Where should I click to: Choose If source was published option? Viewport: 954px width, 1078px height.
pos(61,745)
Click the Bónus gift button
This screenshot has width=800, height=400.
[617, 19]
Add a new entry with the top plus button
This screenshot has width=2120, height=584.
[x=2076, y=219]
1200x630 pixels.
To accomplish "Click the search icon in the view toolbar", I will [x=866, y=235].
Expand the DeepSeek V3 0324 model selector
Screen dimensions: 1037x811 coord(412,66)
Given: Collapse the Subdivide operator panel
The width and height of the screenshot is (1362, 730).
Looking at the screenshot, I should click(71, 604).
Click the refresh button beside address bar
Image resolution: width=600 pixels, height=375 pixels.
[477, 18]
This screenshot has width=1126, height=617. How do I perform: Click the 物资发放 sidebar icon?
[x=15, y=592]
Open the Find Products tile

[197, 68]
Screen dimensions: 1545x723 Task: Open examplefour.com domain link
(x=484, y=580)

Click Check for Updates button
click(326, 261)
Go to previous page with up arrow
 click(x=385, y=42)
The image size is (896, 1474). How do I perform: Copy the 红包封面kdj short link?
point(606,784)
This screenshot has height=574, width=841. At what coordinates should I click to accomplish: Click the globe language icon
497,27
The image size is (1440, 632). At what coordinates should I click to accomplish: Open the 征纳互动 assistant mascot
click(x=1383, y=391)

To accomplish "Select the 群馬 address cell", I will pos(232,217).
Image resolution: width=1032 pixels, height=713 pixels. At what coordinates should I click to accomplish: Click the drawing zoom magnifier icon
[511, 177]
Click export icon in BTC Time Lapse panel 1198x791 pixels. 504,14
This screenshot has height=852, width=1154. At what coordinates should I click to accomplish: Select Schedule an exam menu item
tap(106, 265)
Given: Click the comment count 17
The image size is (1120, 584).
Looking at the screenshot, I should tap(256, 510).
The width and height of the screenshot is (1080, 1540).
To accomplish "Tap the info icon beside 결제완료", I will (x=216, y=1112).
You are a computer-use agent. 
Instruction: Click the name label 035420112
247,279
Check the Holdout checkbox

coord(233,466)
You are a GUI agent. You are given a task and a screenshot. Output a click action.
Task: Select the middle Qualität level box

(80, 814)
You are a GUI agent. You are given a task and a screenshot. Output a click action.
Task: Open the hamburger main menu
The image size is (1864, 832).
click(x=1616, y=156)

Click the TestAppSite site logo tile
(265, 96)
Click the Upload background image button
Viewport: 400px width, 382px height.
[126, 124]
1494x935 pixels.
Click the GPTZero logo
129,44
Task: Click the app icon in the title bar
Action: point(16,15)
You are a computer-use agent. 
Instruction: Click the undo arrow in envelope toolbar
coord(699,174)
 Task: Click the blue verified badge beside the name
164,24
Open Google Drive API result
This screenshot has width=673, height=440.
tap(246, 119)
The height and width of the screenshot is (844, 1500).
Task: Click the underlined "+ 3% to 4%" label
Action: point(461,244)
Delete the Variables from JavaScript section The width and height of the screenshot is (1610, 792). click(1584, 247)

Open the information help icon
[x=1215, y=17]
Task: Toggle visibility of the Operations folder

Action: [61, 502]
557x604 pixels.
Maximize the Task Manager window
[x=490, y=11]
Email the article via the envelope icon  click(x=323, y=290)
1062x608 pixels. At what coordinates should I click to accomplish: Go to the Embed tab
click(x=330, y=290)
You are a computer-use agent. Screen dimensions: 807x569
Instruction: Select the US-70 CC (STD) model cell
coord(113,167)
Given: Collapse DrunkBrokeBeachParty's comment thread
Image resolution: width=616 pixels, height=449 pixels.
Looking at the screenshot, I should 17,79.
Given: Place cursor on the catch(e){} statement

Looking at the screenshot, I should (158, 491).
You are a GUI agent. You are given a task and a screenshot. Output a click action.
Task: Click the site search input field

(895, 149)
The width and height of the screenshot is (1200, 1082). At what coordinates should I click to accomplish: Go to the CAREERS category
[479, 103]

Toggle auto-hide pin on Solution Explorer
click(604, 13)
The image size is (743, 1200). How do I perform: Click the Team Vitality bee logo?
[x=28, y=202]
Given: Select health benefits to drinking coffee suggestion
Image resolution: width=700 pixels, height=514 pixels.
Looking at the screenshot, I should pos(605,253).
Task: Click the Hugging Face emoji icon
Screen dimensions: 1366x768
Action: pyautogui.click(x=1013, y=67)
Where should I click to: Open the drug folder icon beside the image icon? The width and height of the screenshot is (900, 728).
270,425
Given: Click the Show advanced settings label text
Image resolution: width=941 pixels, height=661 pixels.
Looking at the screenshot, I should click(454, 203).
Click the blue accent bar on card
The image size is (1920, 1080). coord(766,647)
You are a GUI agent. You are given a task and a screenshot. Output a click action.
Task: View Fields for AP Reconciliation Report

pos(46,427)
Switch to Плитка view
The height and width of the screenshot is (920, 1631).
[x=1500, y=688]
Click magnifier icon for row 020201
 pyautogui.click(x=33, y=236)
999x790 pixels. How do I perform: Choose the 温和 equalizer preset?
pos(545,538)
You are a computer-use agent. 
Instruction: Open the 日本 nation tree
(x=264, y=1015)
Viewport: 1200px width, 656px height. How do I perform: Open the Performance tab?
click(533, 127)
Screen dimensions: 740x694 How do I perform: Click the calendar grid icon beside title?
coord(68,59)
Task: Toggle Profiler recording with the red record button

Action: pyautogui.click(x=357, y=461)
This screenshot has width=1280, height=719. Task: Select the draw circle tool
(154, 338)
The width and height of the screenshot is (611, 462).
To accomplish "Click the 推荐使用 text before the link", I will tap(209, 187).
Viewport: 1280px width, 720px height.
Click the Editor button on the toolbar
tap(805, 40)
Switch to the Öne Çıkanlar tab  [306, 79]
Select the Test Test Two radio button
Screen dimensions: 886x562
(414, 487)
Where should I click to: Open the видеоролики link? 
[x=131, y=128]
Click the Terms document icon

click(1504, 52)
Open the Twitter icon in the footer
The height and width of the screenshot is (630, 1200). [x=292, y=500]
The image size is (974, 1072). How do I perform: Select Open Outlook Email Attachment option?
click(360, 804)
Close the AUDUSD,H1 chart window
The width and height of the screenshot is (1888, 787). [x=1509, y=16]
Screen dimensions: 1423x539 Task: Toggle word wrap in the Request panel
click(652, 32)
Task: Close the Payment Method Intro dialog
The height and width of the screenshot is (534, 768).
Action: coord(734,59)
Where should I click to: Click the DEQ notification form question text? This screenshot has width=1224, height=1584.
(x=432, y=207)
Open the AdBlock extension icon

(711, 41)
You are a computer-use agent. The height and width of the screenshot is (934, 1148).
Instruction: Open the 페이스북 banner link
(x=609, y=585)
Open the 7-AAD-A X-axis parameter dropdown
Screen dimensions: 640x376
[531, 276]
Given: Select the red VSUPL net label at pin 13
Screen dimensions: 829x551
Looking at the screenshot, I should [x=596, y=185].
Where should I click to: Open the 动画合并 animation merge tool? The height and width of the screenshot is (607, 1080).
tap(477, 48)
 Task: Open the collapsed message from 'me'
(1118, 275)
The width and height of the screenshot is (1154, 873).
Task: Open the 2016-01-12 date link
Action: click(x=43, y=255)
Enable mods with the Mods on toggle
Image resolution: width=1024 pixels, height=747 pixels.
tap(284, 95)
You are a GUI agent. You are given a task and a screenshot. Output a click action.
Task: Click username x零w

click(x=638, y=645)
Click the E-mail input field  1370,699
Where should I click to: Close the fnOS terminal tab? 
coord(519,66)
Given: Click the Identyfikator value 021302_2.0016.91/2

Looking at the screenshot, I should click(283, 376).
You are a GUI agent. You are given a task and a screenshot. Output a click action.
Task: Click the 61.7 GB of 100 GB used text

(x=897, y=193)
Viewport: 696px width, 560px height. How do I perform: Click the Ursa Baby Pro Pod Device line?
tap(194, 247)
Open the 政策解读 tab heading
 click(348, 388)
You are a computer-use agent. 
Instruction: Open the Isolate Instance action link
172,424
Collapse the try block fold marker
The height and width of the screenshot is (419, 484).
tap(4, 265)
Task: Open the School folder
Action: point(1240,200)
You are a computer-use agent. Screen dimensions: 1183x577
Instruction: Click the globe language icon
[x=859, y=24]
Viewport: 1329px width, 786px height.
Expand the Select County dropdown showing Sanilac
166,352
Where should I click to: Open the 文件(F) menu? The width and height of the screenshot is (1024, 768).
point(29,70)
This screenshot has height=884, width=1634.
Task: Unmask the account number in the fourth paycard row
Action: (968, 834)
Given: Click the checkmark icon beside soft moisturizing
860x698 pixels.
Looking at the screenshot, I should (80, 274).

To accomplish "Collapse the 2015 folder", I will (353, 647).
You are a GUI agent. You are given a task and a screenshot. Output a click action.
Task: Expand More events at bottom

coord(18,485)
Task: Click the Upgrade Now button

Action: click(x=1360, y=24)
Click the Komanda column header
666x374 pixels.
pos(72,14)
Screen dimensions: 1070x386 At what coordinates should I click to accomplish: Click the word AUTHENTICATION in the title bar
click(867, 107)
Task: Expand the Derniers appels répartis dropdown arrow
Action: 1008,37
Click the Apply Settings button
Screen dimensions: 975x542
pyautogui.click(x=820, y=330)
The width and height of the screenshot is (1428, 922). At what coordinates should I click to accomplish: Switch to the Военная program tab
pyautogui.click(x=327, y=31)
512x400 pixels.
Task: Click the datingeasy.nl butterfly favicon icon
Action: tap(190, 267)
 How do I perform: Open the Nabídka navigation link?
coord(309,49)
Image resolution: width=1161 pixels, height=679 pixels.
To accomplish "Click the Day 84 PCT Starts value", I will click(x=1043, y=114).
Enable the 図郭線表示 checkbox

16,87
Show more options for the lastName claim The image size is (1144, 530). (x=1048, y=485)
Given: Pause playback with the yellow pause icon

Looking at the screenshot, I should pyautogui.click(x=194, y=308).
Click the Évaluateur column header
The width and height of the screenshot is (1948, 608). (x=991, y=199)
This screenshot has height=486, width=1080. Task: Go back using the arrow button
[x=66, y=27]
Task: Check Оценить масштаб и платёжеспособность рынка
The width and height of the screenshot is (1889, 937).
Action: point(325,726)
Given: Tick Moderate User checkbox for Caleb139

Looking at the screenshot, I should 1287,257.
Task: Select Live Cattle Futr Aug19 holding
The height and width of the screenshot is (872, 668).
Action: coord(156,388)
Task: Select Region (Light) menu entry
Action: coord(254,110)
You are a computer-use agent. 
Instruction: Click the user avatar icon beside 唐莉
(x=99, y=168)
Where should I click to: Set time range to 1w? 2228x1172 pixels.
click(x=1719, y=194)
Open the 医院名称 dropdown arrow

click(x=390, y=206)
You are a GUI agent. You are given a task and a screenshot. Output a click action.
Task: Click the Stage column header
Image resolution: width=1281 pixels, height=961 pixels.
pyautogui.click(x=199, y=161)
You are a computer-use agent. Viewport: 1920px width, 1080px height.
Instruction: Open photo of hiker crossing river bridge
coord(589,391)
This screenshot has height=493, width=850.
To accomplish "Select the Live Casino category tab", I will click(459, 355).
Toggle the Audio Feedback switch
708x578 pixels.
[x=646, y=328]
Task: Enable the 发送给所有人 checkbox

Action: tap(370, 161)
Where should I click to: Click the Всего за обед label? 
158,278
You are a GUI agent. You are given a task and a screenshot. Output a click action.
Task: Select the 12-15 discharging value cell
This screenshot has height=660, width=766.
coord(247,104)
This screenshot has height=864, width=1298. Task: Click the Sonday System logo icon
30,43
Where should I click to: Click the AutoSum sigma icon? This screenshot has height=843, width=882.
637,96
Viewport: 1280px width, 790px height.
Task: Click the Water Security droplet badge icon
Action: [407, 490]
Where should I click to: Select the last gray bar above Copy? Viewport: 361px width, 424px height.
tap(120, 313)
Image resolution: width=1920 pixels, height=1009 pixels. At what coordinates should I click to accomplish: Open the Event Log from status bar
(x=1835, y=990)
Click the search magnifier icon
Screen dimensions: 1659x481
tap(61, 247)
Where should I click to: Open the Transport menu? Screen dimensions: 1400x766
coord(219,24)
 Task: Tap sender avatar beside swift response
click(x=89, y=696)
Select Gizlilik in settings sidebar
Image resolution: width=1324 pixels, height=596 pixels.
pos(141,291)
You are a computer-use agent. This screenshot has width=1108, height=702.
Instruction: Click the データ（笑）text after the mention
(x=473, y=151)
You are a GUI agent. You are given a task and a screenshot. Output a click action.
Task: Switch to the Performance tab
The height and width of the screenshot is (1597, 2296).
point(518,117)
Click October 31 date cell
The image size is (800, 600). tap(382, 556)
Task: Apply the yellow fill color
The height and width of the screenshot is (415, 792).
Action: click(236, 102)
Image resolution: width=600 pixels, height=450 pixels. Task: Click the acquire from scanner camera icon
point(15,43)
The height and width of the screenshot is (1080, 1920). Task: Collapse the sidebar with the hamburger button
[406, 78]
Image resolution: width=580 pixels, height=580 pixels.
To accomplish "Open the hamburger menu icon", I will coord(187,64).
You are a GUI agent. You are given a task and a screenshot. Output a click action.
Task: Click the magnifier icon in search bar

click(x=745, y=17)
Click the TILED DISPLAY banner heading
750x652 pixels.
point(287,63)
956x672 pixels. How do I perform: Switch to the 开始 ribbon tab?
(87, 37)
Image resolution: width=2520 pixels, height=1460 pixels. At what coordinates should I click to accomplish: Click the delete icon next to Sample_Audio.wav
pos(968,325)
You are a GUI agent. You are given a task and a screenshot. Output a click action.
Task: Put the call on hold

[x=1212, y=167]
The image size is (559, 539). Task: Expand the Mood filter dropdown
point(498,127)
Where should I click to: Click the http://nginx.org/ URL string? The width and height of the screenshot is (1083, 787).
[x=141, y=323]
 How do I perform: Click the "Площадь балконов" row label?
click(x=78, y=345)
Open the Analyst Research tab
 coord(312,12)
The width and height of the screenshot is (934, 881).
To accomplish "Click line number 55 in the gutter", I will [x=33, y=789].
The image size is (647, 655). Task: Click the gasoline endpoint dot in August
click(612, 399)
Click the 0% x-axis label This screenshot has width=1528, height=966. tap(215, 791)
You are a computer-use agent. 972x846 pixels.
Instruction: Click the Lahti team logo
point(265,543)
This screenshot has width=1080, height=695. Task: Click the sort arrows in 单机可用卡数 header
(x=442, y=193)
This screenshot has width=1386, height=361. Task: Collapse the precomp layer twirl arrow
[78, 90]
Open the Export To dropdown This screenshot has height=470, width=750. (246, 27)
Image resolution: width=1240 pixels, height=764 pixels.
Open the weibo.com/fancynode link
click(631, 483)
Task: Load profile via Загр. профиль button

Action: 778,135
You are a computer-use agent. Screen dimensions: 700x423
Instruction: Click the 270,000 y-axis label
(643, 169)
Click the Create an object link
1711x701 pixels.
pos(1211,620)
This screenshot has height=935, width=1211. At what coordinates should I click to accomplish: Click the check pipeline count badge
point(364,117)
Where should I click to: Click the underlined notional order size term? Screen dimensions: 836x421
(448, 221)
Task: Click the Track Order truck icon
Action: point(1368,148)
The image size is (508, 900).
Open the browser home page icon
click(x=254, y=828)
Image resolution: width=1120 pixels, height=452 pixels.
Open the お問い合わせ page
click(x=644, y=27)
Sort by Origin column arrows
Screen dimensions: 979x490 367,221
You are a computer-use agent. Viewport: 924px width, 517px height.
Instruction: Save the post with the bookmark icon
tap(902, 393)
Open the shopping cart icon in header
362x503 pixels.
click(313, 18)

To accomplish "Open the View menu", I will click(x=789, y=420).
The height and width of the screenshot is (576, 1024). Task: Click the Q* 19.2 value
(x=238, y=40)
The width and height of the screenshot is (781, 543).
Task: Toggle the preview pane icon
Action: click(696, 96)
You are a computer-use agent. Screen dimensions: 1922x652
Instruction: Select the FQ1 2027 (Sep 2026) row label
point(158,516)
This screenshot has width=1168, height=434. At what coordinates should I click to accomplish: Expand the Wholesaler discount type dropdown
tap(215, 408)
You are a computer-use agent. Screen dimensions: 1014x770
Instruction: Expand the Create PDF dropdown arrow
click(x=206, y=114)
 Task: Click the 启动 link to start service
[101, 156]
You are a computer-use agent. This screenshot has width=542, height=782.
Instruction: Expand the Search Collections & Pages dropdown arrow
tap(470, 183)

Directions for this task: From the first line of the data above to the line holding "1200x630 pixels.", reproduce each line exactly; emit no other lines.

Output of the task:
Where should I click to: Choose If source was published option? Viewport: 954px width, 1078px height.
pos(61,745)
Click the Bónus gift button
This screenshot has width=800, height=400.
[617, 19]
Add a new entry with the top plus button
This screenshot has width=2120, height=584.
[x=2076, y=219]
1200x630 pixels.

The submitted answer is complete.